I walked into the room.
The thrum of after-work traffic, of brakes and horns and motors faded to nothingness the moment I moved through the glass door. It closed shut behind me silently, and I was swallowed up by the quiet sounds of glass clinking, of soft laughter, of people speaking, their heads bowed together as they gazed up at the paintings, sounds that slipped into the background as everything else in the room faded away, and all I could see/hear/feel was her.
My blood roared through me. My heart pounded like it was about to burst out of my chest. And that was a possibility. After all, it was because of my heart that I was being tugged into the gallery, pulled, irrevocably, toward Elle.
I aimed for her. Dimly, far away, I was aware of the fact that there was a string quartet nearby, playing a nice classical piece. Dimly, far away, I was aware of the fact that there were people talking and laughing, these talking, laughing people giving Elle, the woman who stood in front of the largest painting, an odd solitude.
She stood there with her back to me, her arms folded, staring up at that painting that was taller than she was. The canvas itself was about ten feet square. It was a painting of a woman’s face, very minimal—just her eyes, her nose and her mouth in an almost cartoonish styl
e, with no color at all. But still, even though that’s all there was to the painting—a few jagged black brushstrokes—those simple features conveyed everything.
The woman’s eyes were wide open. Her nostrils were flaring. Her mouth was open in a contorted scream.
The woman in this painting was terrified.
The woman in front of the painting, the woman who had saved me last night, stared up at that canvas, transfixed. She was wearing black slacks and a satiny white blouse under an tailored suit coat. Her nails were blood red. As I stood behind her, as I cleared my throat, I noticed the large diamond post earrings that were glittering at her pale earlobes.
She stood at attention, her feet hip-width apart beneath her, her back long and straight as she stared up at the painting with her chin raised.
I was right behind her now. I cleared my throat.
But she didn’t turn to face me.
I frowned, cleared my throat again, walked around her to stand within her line of vision. Still, she didn’t move her eyes from the painting, only cocked her head a little to one side and considered it. Her brooding, dark brown eyes were traced expertly in thin, black eyeliner. Her golden eye shadow glimmered and glittered in the overhead lights and from the sunshine streaming through a window, and her full lips were tinted a floral red.
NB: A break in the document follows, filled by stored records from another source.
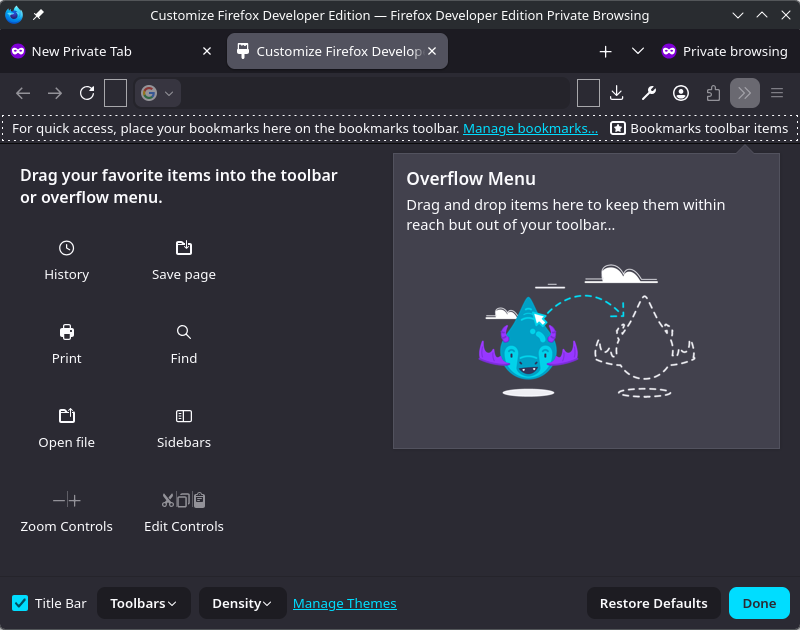This screenshot has width=800, height=630.
Task: Click the Print icon
Action: [x=66, y=332]
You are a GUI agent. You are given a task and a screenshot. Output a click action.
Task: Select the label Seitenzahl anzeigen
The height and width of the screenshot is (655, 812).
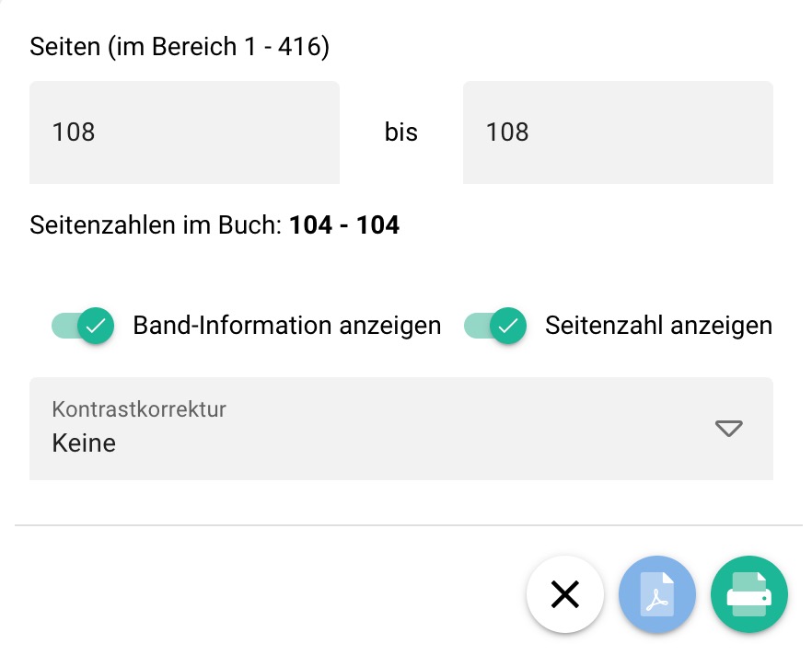point(658,325)
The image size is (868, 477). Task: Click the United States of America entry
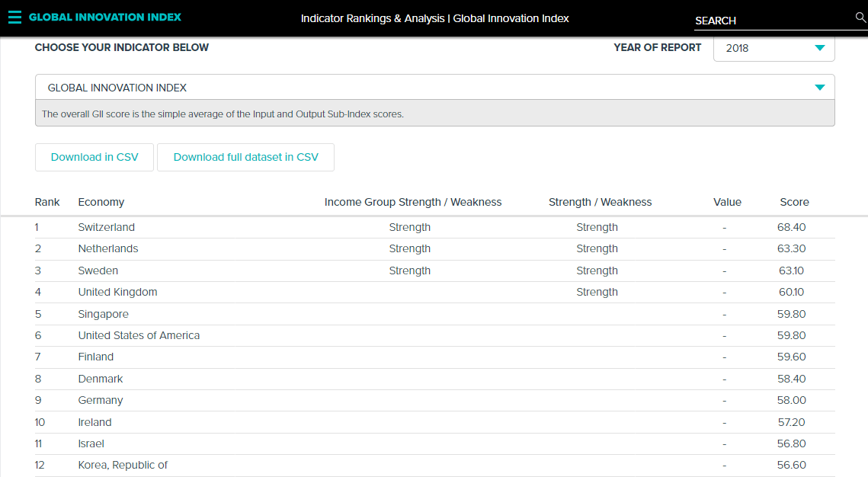[x=139, y=335]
I was too aware, acutely aware, of the fact that she didn’t even seem to see me, or didn't care to. She continued to gaze up at the canvas, motionless save for her chest rising and falling with slow, shallow breaths.
I felt as if were standing next to a statue.
“Excuse me,” I finally managed to mutter, the words sounding so strained and small that I wondered if she’d even be able to hear me. I almost couldn’t hear myself, since my heart still pounded so loudly inside of me, banging against the cage of my ribs. I licked my dry lips, breathed out, realizing that every inch of my skin was too hot; I felt feverish.
It was only then that she acknowledged me. Her eyes flicked from the canvas, taking me in without a glimmer of recognition. A single, elegant eyebrow raised, and she frowned slightly, her full lips curling downward.